Copie du négatif original pour les projections et les archives — préserve le master et permet les tirages parallèles. Standard analogique avant l'ère du DCP.
Ceux qui tournent en pellicule 35 mm connaissent le problème : le négatif original est précieux, fragile et peut attraper des rayures, de la poussière ou des dérives de couleur lors de chaque tirage. Le film duplicata — ou "dupe negative" — résout ce problème en créant une seconde génération exacte à partir de l'original. Cette copie devient alors la base de toutes les étapes de travail ultérieures : corrections de couleur et de lumière, intermédiaires positifs pour le montage, copies de projection pour les cinémas et les archives. L'original reste en lieu sûr.
Sur le plateau, vous ne le remarquez généralement pas directement — mais en post-production, cela devient critique. L'ère du DCP a atténué cela, mais jusqu'au milieu des années 2000, c'était la norme : après le montage et l'étalonnage, un négatif duplicata de haute qualité était tiré du négatif original. Techniquement, cela se fait photochimiquement — en exposant lentement et précisément sur une pellicule celluloïd très sensible, on obtient une copie qui, à des fins pratiques, est équivalente à l'original. La dérive des couleurs, la courbe de contraste, le grain — tout est préservé.
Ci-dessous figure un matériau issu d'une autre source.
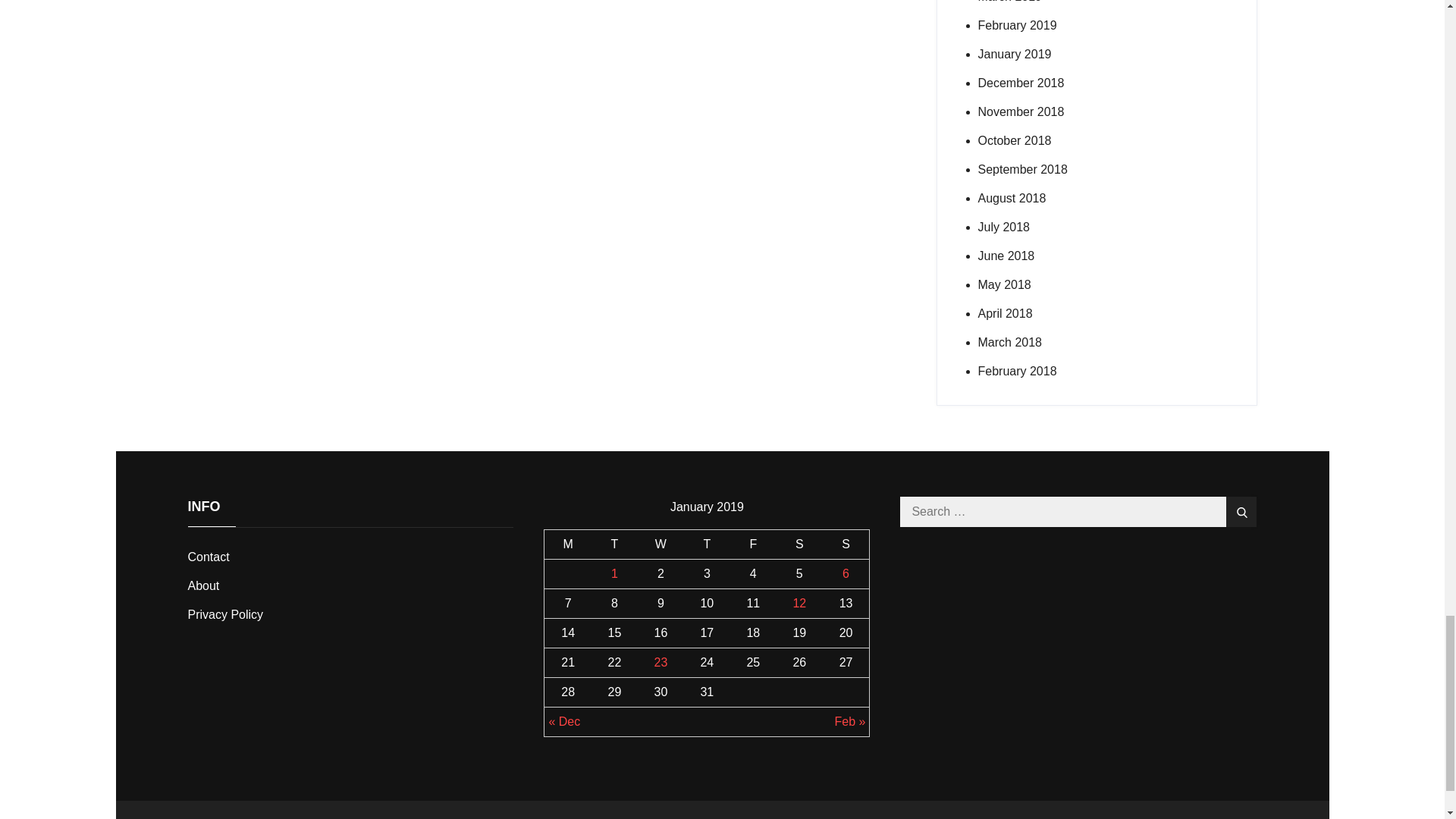
Monday (567, 543)
Wednesday (660, 543)
Sunday (845, 543)
Thursday (707, 543)
Tuesday (614, 543)
Saturday (799, 543)
Friday (753, 543)
Given the description of an element on the screen output the (x, y) to click on. 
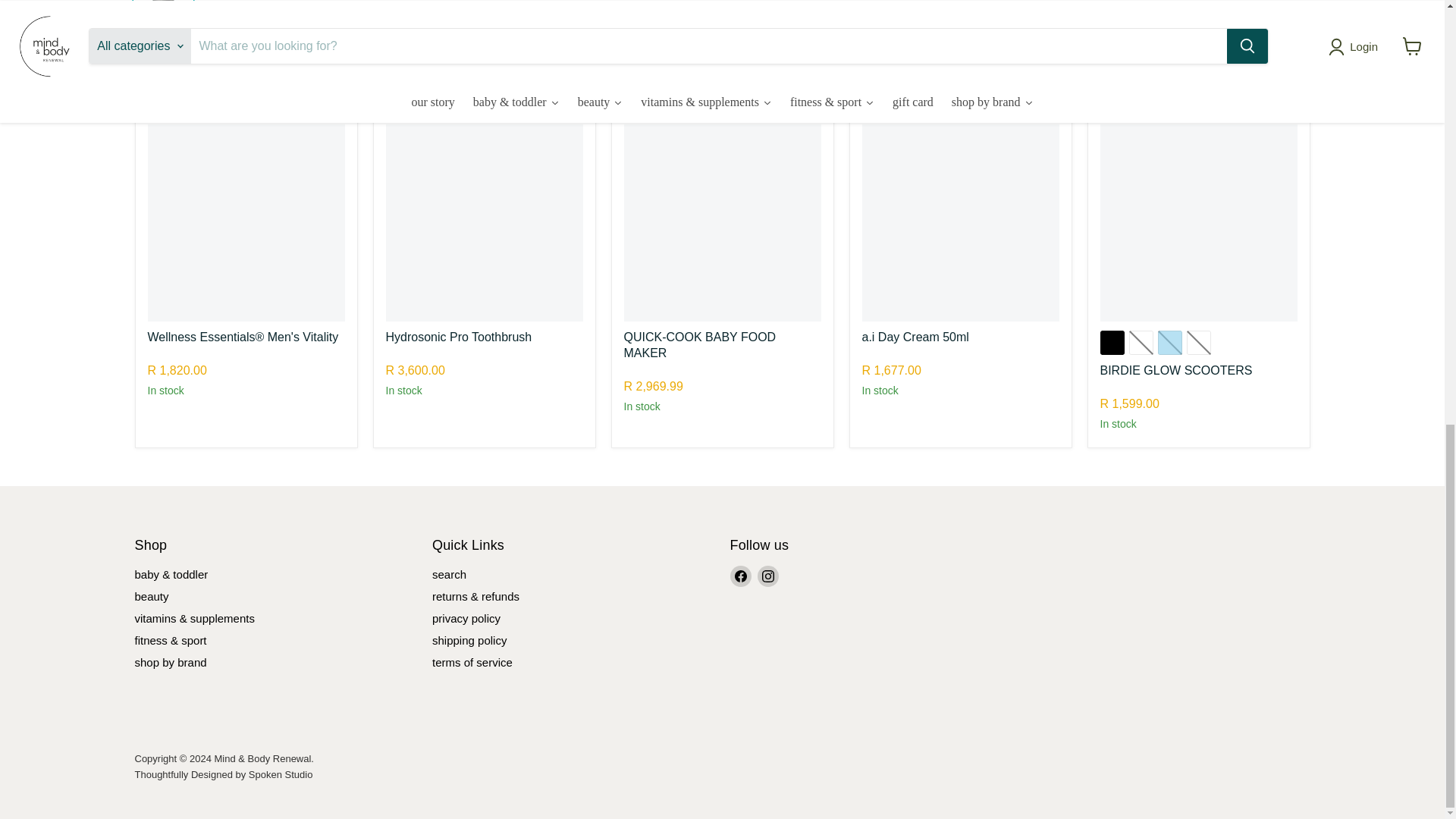
Metagenics (171, 351)
Curaprox (405, 351)
Tommee Tippee (658, 367)
Nimue (875, 351)
Birdie Scooters (1132, 385)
De petites pertes de netteté sont acceptables, mais négligeables si le travail a été effectué proprement.
Le truc : avec un duplicata, vous pouvez travailler en parallèle. Pendant que l'étalonnage se déroule sur une copie, une autre équipe peut déjà générer les copies de projection. Cela accélère considérablement le flux de travail. Pour les grandes productions avec des sorties mondiales, c'était essentiel — il fallait des centaines de copies de films pour les cinémas, et les tirer toutes à partir de l'original fragile était inacceptable.
Aujourd'hui, presque plus personne n'utilise de duplicatas physiques. Les processus de mastering numériques et les DCP les ont rendus obsolètes. Cependant, ceux qui numérisent ou restaurent du matériel d'archive analogique rencontrent encore des duplicatas des années 80 et 90. Souvent, ils sont mieux conservés que l'original — car le master était soigneusement enfermé tandis que les duplicatas étaient en usage quotidien. Un paradoxe de la technique cinématographique : parfois, la copie de travail est plus ancienne et en meilleur état que ce qu'elle était censée protéger.